Many people will come to Bolivia and tell you that they ate all the street food and were fine. Others will have bad experiences. From giardia in river water to salmonella in the chicken there are many sources of food poisoning in Bolivia.
The good news is that Bolivians live with the added risks of food poisoning every day and know exactly how to prepare your food to avoid problems. If you do have problems you can get tested at a nearby laboratory or hospital or health centre.
Drinking tap water in Bolivia is generally not advised. Some locals will tell you it’s fine every now and then and that may be the case for them who’s bodies are used to it.
Most Bolivians prefer to boil their tap water for about 1 minute and then let it cool until it is cold enough to drink. In my experience this is fine but if you are having stomach problems then I would definitely recommend drinking bottled water for a few days until you get over it.

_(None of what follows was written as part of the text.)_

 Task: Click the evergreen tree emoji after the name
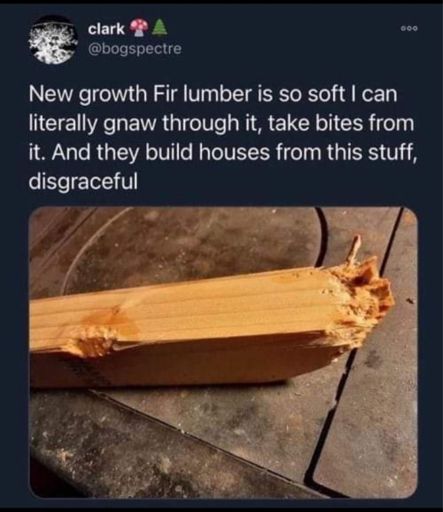tap(154, 28)
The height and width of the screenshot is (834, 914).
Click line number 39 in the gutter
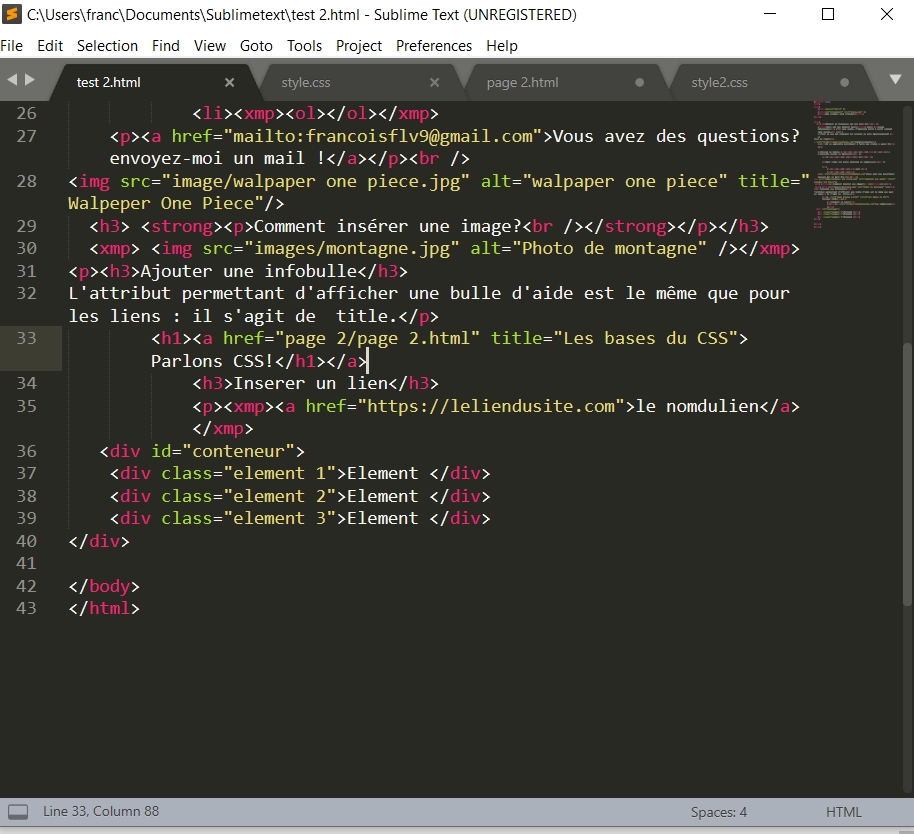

Most restaurants offer a refresco, fruit juice and water, drink. While a lot of restaurants use , you can’t guarantee this process. I personally have had no issues with the refresco in Bolivia and I would recommend it to anyone travelling here to try all the different fruit drinks you can. However, if you have a sensitive stomach then maybe you would be better with a hot tea or something from a bottle.
Salad is often overlooked as a source of food poisoning because we relate it to eating healthy. However, most salad is washed in tap water and some vendors are rather lazy about how much they need to wash it.
Again, I eat all the lettuce and tomato that is given to me and haven’t had a serious problem. But if you want to be careful and are happy getting your vitamins from other sources then you should avoid salads especially from street vendors if you don’t want food poisoning in Bolivia. Remove the lettuce and tomato for hamburgers or simply ask for it without salad (‘sin ensalada’).
If you are preparing salad at home then I would recommend washing each leaf of lettuce individually and carefully washing anything else. My wife’s family soaks lettuce and some other fruits and vegetables in water with a few drops of household bleach for about 15 mins. This will reduce your chance of getting sick.
It is recommended that you cook meat right through. I know how tasty a nice juicy medium-rare steak is but it does pose a bigger risk in Bolivia. Most of the time you will be fine with beef but chicken and pork should definitely be well done.
Eating chicken from street vendors is probably fine. Most of it is really well cooked but sometimes it’s been sitting out for a long time. It’s up to you if you want to take the risk.
We buy our meat from the Central Market in Sucre at the stall in the photo above. It is always fresh and cheaper than the supermarkets. It pays to get there in the morning before the good cuts run out. You need to point or ask what you want in Spanish. Here are some common phrases: ‘media kilo’, ‘dos kilos’, ‘cabeza de lomo’ (rump), ‘carne molida’ (minced meat), ‘fileteado’ (sliced very thinly), ‘chuleta’ (T-bone). The meat is generally between 20-50bs per kilo.